Getting women to the top
In a lot of ways, we’re incredibly lucky. We’ve grown up in a time when it feels perfectly reasonable to believe, as young women, that the world is our oyster. We don’t have the same restrictions as previous generations of women did. We can have all the same high-powered jobs as men can; we know we’re just as smart, and they know it now too. Studies show that we’re still not quite earning equal pay, but we are certainly making huge strides towards gender equality in the workplace.
I recently watched a strikingly eloquent speech by Sheryl Sandberg, COO of Facebook, on TED.com that addressed this very issue. I’ve heard plenty of people talk about the glass ceiling before; we all have, to the extent that it can seem redundant. But Sandberg’s talk struck me differently. Maybe it’s because of her impeccable poise and the aura of intelligence that just seems to surround some people, but for whatever reason, her message really got through to me. And instead of simply bemoaning the lack of female leaders in the world, she was actually suggesting some very sensible things women can do to start to change this trend.
These are the facts: worldwide, women make up only 13% of people in parliament. Of 190 heads of state, only 9 are female. In the corporate sector, women hold only 15-16% of C-level and board positions, and even in the non-profit world just 20% of senior positions belong to females.
Sandberg suggests that part of the reason so few women are making it to the top is that there is still pressure to choose between professional success and having a family. Men don’t face this pressure to the same extent- a study of married senior managers in the US showed that two thirds of the married men in senior roles had children, while only one third of married women did.

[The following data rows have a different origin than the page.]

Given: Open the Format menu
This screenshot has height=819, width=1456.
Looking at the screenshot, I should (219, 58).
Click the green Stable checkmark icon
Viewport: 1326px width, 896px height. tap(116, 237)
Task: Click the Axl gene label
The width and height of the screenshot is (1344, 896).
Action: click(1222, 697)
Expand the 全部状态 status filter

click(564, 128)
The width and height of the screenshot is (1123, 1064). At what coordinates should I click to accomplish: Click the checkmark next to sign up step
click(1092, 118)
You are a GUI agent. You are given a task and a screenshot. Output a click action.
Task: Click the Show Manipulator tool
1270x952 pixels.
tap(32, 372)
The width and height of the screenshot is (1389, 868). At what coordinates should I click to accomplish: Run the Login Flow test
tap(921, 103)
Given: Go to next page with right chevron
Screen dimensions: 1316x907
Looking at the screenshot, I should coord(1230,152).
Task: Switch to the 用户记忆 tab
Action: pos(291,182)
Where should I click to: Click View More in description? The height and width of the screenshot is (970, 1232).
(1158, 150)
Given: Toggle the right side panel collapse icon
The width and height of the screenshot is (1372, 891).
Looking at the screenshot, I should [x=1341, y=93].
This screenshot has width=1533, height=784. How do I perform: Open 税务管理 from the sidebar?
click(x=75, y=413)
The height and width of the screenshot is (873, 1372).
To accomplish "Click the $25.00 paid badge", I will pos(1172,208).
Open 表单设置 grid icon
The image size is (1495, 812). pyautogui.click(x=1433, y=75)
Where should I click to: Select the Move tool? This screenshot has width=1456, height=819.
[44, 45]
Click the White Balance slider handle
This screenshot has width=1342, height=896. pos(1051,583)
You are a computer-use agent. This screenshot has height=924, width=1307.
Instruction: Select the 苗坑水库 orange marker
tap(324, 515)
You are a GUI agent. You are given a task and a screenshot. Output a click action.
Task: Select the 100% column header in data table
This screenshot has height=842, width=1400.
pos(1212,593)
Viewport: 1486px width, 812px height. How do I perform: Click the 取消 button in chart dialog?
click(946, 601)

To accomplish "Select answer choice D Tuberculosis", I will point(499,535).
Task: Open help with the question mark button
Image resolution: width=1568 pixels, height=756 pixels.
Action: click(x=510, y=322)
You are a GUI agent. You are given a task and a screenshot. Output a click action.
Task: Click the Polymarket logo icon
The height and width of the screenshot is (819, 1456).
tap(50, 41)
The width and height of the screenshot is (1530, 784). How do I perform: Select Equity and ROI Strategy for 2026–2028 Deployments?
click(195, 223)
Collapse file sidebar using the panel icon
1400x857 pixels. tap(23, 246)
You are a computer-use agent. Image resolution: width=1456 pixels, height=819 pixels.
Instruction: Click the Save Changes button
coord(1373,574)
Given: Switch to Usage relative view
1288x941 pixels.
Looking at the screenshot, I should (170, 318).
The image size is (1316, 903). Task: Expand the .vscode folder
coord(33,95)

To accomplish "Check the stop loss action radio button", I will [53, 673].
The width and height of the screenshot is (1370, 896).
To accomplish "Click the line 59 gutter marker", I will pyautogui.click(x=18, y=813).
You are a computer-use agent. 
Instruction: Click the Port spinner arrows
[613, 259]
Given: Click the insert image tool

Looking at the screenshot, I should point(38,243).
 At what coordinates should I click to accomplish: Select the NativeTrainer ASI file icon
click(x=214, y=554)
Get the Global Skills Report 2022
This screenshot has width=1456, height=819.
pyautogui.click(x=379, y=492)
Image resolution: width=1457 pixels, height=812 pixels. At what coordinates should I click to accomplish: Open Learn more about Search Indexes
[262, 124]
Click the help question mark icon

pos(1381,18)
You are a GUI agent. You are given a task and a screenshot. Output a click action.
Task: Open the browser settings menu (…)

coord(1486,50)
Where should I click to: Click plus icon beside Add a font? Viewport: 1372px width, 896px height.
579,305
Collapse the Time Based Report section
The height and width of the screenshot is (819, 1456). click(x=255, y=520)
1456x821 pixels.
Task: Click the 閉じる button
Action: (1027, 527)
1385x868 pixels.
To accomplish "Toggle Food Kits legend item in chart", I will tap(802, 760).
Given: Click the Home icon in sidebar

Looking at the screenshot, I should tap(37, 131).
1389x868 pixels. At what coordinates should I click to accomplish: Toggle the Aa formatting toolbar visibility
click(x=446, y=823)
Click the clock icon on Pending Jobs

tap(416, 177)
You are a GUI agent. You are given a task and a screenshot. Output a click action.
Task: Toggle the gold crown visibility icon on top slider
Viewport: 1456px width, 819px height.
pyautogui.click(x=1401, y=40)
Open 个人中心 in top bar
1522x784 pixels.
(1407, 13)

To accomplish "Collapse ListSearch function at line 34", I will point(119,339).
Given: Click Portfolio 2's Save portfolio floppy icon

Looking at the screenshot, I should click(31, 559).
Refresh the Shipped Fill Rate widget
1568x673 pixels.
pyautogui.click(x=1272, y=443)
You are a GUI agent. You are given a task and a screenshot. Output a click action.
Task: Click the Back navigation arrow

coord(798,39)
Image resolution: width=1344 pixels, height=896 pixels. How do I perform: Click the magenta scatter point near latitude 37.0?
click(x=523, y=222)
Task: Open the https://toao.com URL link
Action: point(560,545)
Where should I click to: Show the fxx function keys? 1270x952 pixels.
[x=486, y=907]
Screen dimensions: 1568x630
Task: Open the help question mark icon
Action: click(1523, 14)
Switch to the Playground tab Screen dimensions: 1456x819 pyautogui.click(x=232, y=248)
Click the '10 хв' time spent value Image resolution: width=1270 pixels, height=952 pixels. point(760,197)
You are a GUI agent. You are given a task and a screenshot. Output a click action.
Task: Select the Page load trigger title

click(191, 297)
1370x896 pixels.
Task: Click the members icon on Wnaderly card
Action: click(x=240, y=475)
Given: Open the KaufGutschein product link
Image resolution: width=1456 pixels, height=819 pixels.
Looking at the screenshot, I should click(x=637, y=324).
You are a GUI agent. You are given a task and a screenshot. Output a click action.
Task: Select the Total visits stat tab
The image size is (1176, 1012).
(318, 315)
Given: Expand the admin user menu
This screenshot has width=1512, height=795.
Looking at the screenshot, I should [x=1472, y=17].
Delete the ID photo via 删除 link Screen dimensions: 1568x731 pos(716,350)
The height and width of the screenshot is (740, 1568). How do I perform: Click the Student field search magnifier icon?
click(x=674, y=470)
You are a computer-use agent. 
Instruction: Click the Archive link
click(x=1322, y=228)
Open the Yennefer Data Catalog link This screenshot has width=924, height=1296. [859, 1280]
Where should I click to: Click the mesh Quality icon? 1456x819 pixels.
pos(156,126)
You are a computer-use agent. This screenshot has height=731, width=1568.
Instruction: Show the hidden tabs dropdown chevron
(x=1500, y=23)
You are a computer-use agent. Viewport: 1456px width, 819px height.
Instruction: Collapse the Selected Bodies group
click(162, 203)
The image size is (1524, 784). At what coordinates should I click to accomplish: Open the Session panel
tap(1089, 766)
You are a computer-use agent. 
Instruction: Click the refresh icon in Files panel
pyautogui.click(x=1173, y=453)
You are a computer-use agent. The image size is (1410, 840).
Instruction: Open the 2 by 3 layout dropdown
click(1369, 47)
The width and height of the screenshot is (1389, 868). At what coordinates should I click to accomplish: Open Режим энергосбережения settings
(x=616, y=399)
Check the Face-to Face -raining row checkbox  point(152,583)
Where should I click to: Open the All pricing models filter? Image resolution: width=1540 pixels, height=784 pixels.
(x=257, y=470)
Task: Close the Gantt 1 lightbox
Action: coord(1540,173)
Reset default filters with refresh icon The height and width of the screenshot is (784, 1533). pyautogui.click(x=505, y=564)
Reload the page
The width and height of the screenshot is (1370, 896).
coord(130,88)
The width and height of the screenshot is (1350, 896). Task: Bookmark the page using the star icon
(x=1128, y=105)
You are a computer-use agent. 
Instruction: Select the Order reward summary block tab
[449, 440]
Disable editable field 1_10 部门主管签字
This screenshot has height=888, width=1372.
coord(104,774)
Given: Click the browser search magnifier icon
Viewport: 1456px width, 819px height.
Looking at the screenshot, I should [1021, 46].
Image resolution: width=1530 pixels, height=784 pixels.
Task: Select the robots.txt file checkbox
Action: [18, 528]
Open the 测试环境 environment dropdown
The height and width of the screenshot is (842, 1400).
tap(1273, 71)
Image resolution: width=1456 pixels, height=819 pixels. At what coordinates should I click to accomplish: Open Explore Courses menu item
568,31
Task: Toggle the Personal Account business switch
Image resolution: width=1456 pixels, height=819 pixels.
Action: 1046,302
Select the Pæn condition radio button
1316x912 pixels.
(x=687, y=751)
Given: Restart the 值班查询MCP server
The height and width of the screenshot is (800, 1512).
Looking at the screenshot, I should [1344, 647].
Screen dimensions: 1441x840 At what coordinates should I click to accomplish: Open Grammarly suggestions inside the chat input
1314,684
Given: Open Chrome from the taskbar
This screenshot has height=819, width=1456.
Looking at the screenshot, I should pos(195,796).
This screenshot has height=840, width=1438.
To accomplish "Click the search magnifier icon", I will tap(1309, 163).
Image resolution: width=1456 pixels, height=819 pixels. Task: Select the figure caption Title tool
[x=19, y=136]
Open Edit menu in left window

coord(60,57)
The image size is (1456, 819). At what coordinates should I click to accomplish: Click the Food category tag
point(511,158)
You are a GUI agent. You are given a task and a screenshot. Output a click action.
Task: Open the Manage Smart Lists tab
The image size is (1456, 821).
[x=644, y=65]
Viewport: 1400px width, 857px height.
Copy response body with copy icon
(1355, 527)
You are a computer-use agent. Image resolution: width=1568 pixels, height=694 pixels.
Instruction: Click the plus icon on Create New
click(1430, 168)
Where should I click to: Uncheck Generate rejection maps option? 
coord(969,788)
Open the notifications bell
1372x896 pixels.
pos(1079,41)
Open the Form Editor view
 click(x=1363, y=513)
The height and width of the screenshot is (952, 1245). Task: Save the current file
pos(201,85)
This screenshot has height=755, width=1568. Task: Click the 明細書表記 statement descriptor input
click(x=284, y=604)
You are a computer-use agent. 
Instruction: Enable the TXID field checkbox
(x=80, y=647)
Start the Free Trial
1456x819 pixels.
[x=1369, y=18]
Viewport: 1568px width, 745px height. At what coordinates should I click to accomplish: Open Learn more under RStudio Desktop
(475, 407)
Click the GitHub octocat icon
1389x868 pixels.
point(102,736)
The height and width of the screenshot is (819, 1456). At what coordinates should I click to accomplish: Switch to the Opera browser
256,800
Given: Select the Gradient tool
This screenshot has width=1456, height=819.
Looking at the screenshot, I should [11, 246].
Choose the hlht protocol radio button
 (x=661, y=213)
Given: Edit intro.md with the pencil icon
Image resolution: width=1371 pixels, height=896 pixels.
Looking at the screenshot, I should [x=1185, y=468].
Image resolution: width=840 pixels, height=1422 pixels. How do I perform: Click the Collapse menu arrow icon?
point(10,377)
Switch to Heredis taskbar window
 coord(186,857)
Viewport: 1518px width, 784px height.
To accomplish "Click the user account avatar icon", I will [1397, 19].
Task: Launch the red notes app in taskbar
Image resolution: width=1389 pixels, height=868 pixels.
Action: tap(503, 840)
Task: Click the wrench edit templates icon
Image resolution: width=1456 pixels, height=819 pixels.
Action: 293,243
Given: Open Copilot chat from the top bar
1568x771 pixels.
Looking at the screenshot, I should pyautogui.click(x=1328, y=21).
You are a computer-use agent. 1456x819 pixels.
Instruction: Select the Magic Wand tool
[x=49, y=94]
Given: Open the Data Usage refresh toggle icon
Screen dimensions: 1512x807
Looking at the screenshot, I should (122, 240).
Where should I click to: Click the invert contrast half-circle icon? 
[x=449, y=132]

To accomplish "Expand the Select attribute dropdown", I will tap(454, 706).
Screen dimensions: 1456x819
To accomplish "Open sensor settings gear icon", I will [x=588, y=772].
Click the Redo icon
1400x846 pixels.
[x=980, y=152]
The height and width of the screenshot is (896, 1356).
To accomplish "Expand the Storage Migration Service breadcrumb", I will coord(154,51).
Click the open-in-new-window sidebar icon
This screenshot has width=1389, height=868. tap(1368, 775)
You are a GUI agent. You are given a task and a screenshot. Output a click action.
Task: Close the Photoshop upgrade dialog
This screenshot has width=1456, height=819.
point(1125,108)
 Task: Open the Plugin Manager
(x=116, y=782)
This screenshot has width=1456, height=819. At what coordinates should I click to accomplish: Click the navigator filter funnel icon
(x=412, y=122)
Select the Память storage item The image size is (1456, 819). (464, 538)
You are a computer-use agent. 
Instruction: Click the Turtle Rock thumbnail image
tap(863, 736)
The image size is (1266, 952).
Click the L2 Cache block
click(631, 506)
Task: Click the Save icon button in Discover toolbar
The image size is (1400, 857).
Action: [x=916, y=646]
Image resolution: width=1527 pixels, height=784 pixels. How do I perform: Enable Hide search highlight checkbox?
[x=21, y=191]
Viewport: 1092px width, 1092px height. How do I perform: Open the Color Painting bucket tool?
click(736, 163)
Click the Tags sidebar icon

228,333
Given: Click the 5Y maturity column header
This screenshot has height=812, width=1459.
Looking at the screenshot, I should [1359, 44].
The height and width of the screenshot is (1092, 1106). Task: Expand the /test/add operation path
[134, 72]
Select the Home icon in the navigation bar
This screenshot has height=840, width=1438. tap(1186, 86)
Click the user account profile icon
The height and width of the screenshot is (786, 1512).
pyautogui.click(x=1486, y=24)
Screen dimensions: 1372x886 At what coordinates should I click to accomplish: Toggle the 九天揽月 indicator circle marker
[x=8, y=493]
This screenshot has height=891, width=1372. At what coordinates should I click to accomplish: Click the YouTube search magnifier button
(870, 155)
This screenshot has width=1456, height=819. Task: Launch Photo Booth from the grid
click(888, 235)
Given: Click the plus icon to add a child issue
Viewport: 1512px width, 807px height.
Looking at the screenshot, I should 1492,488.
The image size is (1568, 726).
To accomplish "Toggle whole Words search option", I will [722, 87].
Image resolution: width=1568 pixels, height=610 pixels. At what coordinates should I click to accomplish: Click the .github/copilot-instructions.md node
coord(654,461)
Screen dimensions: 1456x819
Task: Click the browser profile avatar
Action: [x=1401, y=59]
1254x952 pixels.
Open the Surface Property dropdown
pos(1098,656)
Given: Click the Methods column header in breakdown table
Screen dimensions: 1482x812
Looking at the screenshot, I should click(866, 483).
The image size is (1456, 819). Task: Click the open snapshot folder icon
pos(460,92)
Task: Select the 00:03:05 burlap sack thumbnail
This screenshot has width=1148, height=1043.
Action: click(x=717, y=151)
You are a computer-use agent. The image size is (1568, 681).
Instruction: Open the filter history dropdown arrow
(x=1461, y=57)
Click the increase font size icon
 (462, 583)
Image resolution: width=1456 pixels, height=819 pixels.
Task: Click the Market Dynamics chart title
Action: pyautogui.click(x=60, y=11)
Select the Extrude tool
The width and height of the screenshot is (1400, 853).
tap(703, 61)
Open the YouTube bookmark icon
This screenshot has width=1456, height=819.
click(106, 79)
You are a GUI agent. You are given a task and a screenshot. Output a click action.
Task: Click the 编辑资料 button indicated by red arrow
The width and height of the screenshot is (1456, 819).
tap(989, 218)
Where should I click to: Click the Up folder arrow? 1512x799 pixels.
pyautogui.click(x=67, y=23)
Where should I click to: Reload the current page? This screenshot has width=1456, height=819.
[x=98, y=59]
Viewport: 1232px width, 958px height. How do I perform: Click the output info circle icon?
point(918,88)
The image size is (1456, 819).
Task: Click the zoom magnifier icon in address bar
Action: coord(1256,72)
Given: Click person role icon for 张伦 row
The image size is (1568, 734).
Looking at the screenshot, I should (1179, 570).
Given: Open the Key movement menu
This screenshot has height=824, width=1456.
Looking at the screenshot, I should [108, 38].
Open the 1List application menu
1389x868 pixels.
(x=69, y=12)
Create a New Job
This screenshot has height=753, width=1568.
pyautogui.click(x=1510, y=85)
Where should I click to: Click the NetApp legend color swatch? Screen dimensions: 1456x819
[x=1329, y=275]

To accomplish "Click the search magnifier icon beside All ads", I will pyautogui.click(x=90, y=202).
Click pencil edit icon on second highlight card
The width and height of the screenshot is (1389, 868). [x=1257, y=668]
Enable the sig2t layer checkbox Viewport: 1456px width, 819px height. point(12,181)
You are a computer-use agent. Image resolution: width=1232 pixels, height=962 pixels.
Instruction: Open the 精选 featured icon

The trend still seems to be that women are dropping out of the workforce (or remaining in the workforce, but dropping out of the race towards promotions and higher positions) when they decide to have children.
And Sandberg says that’s perfectly fine if that’s what makes you happy- but that it shouldn’t feel like you have no choice. If you do want to strive for both professional success and a fulfilling family life, there are three main messages we should give to ourselves, our friends, and our daughters.
1. Sit at the table, not the side of the room. By this, she means that women need to push themselves to the front more if they want to succeed in the professional world. For whatever reason, women tend to underestimate their own abilities, and are too quick to attribute their achievements to external factors, in a way that men do not. So we need to practise standing up for ourselves, pushing ourselves to the front, and owning our success. It’s hard, because there’s a strange paradox where men’s likability tends to increase the more successful they are, while women’s likability decreases. There are different expectations for how women are supposed to behave. But we have to somehow be more assertive.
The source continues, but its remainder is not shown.